La Sombra
Era una mujer bonita. Andaba lentos caminos interiores, ignorados aún por ella, por los que la conocían desde siempre y desde este hoy confuso. El viento colérico desordenaba sus cabellos, cubrían insistentes los ojos dorados que, por momentos, reflejaban el oscuro verde indómito del mar patagónico; la risa solía chispear en ellos. Su edad, la indefinida de los que ya pasaron las certezas primeras.
La arena caliente castigaba las piernas desnudas. La mano balanceaba al caminar las sandalias que poco antes se quitara. El sol enrojecía el cielo azul sin nubes. Respiraba el aroma salobre que las olas aventaban y ensanchaba su pecho; corría tras ellas, intentaba retenerlas con los pies, jugaba, reía festiva.
Sin verla, la percibió. La sombra la alcanzó, pasó veloz a su vera y la dejó atrás. Ladeó la cabeza para verla mejor, la sonrisa suspendida.
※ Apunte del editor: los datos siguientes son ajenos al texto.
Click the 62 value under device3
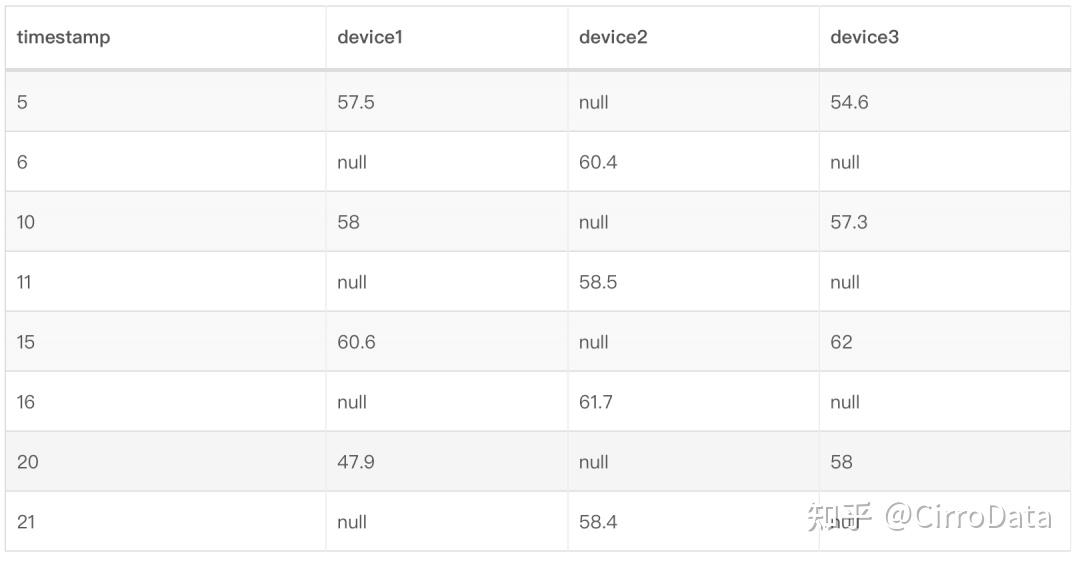 click(x=841, y=342)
Descubrió los cortos pelos blancos, sucios de tiempo y abandono; iba detrás de un objetivo preciso. El instinto y el viento impulsaban sus patas cortas.
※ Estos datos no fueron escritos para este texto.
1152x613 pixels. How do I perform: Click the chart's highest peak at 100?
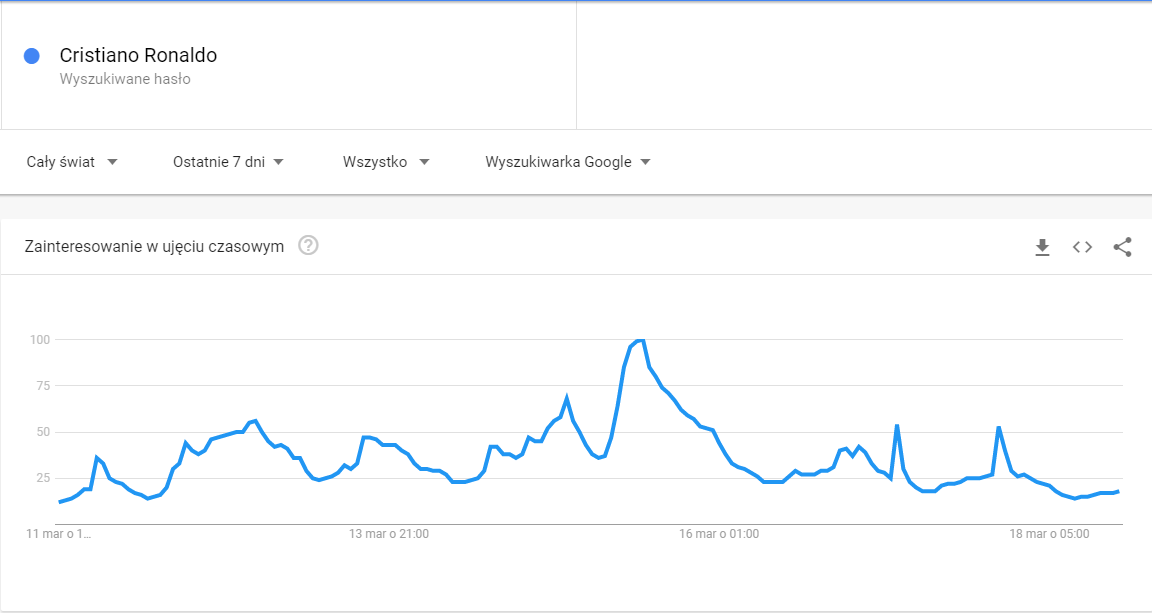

Alzó la mano; protegía sus ojos de los reflejos del mediodía. El gesto le permitió divisar el lomo escuálido, la pelambre erizada; los saltos acompañados de los ladridos nerviosos. Se preguntó cuál sería el objeto de tanto empeño. No tardó en revelarse.
La bola diminuta de suaves plumones grises, retrocedía asustada hasta alcanzar el refugio precario que le ofrecía el peñasco recostado sobre borde de la meseta, uno de los tantos derrumbados desde lo alto hacia la costa. Contuvo el aliento, rogó por aquella vida apenas estrenada.
La caza frustrada permitió al polluelo continuar a salvo en la cueva improvisada, concedió aires de triunfo a la mañana.
La mujer recobró la risa, anidaron ecos victoriosos en las profundidades, en el infinito.